Horgan and his team are currently working with an importing group from Holland to develop a distribution and retail strategy for a European microbrew and specifically noted that the group had the finances to achieve strategic goals for the brand, including national distribution.

“From a geographic standpoint, [clients] have to be crystal clear about the direction of a company. If you want a national presence, you have to take your product to national retailers… but you first have to have the resources,” Horgan said. “And we don’t like to – at the beginning of our relationship with new clients – get into a financial discussion. Our core competency is not chasing investors.”

For Jack Brennan, a managing partner at advisory firm GBS Growth Partners, raising capital for companies early in development is not necessarily the first discussion he wants to have with new clients, but it’s not a deal breaker. Part of the reason for that is his new firm – formed by combining GBS with another company and an investment fund – has capital to work with.

“We don’t like to raise money for new companies… but capital is always one of the limiting factors [for new businesses], and it’s in our own best interests to invest in something that we believe in,” Brennan said. “If a product has a niche, is scalable and has a good management team, then we might get involved [with financing].”

################

* **Task A**
In the excerpt on advisory firms, at which firm is Jack Brennan a managing partner?
* **Task B**
Print the stretch of the excerpt on advisory firms from "Horgan and his" through "including national distribution.".
The records are separate material, apart from the excerpt on advisory firms.

* **Records supplied**
################

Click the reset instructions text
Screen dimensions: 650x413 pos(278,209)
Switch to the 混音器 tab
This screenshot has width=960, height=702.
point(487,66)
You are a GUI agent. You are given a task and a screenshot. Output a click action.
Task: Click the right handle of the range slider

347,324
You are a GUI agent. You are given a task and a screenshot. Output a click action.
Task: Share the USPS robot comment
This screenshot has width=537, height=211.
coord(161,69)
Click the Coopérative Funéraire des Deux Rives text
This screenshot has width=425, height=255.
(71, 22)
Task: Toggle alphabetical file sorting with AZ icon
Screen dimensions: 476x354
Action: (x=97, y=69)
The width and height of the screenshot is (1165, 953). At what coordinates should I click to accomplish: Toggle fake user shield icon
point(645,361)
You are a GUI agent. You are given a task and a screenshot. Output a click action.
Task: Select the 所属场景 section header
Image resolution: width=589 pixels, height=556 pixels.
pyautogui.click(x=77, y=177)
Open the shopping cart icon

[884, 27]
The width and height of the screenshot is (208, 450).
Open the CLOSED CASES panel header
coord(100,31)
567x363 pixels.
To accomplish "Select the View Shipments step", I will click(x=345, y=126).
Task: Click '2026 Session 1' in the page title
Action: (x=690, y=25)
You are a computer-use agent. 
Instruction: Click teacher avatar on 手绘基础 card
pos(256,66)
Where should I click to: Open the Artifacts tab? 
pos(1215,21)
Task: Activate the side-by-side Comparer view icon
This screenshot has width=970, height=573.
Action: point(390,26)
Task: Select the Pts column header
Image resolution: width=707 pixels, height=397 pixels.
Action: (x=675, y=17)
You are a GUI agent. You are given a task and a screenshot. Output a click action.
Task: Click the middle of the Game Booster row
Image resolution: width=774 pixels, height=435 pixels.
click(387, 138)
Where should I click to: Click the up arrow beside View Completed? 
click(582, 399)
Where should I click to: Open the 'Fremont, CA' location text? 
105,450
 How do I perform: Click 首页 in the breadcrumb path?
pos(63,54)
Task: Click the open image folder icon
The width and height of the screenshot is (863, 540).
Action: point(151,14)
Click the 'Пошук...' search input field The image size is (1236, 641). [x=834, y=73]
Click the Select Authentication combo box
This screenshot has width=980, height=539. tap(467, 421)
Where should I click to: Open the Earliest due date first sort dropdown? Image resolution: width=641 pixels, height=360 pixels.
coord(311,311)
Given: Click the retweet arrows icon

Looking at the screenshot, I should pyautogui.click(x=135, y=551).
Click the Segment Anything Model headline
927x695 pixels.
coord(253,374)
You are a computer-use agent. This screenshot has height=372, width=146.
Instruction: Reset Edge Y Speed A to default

################

* **Response A**
GBS Growth Partners

* **Response B**
Horgan and his team are currently working with an importing group from Holland to develop a distribution and retail strategy for a European microbrew and specifically noted that the group had the finances to achieve strategic goals for the brand, including national distribution.